▶ _PROBLEM DESCRIPTION_: Among the lines below, which ones contain the word "Siyah"? Copy every such line.
BEGIN SUPPLIED RECORDS
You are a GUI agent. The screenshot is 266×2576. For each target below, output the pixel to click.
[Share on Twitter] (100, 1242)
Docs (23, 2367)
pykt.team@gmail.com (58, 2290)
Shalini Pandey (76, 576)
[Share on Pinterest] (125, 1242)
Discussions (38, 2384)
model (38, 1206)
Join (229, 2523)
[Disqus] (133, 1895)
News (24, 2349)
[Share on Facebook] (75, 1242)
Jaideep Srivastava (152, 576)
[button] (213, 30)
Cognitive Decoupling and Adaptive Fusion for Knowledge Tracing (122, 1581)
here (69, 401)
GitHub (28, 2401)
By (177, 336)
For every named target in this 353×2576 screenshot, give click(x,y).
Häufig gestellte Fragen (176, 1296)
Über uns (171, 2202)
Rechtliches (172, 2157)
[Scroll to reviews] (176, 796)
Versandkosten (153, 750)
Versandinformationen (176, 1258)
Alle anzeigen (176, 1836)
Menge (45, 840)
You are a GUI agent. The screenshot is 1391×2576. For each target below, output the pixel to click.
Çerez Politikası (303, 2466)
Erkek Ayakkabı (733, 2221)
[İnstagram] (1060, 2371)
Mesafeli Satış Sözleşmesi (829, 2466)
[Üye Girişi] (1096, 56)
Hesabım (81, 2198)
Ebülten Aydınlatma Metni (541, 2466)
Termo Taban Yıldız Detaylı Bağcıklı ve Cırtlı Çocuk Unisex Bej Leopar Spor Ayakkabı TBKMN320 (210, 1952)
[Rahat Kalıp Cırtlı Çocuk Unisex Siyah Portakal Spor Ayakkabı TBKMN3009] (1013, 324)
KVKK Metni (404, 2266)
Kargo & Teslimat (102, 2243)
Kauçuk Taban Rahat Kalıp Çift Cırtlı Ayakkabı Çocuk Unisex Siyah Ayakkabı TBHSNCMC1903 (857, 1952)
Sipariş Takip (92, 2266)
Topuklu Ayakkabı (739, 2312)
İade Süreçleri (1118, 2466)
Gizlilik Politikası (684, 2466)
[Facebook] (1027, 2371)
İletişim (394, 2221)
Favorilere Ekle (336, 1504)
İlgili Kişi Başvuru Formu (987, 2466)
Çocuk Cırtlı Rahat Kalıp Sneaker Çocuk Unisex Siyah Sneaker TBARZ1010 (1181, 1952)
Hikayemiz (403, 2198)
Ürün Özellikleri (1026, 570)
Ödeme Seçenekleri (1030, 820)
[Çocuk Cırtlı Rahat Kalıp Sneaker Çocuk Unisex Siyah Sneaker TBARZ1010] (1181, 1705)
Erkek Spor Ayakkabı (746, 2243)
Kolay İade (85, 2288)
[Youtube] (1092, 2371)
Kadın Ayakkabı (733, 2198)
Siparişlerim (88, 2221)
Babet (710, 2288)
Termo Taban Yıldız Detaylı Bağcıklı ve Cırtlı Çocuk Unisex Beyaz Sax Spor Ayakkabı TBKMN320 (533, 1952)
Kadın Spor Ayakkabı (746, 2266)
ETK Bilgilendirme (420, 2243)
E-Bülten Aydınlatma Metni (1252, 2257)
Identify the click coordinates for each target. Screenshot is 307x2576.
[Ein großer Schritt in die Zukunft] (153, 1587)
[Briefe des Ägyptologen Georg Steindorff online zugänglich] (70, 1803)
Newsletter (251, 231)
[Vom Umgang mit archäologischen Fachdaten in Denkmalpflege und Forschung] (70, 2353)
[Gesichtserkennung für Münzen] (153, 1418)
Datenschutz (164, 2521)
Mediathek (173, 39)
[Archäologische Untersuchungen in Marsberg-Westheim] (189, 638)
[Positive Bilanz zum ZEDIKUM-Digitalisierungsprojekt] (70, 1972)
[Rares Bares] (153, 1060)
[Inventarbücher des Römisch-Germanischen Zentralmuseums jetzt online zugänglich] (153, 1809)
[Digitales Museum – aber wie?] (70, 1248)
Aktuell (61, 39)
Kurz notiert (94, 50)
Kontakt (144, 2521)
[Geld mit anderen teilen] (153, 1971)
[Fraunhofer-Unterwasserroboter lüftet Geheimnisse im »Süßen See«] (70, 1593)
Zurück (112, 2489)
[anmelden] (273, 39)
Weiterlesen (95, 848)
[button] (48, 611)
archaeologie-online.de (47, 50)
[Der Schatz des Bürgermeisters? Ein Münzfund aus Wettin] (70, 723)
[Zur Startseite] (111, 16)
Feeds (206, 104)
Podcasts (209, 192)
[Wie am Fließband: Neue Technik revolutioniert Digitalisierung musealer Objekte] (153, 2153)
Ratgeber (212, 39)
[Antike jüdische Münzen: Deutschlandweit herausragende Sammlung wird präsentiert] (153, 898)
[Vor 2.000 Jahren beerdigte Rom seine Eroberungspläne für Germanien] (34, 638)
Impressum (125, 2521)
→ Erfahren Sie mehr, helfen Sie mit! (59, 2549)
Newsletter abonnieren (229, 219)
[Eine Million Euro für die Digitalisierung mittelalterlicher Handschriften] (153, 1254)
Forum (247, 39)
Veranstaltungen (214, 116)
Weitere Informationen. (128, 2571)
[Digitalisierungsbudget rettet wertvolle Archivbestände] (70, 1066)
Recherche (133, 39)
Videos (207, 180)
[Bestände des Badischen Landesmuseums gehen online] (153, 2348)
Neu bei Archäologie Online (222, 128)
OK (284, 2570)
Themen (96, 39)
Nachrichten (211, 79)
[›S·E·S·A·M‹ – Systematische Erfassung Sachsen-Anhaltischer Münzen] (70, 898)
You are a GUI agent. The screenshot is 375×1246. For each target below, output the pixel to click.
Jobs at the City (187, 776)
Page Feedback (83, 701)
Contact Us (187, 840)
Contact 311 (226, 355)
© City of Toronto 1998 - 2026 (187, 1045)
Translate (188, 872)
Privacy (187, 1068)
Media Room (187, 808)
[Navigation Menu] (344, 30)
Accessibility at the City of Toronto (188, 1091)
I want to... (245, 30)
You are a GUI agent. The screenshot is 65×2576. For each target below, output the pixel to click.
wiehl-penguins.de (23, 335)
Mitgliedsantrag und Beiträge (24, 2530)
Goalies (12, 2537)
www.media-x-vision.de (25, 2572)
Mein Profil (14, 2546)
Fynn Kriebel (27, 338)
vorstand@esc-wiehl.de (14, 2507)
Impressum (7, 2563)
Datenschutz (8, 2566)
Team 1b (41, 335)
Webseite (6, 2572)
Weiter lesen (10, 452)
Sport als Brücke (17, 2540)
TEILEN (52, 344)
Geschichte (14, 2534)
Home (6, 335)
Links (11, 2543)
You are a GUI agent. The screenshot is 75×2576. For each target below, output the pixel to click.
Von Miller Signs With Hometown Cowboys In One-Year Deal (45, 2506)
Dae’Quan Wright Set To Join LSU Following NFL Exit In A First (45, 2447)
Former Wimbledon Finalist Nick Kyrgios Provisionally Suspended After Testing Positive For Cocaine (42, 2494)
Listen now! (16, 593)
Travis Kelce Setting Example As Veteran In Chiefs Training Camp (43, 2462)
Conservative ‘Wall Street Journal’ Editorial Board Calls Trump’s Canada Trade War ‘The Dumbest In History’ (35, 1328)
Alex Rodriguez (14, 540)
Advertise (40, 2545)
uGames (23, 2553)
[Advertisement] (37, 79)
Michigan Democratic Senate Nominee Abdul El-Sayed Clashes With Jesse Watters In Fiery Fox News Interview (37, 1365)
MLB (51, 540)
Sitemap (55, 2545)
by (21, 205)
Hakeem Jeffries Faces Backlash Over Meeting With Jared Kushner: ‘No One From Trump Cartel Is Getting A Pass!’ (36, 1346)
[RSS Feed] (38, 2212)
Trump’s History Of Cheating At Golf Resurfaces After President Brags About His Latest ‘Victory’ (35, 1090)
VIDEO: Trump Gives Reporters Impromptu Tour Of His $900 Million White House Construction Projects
END SUPPLIED RECORDS
▶ _TASK RESULT_:
[Rahat Kalıp Cırtlı Çocuk Unisex Siyah Portakal Spor Ayakkabı TBKMN3009] (1013, 324)
Kauçuk Taban Rahat Kalıp Çift Cırtlı Ayakkabı Çocuk Unisex Siyah Ayakkabı TBHSNCMC1903 (857, 1952)
Çocuk Cırtlı Rahat Kalıp Sneaker Çocuk Unisex Siyah Sneaker TBARZ1010 (1181, 1952)
[Çocuk Cırtlı Rahat Kalıp Sneaker Çocuk Unisex Siyah Sneaker TBARZ1010] (1181, 1705)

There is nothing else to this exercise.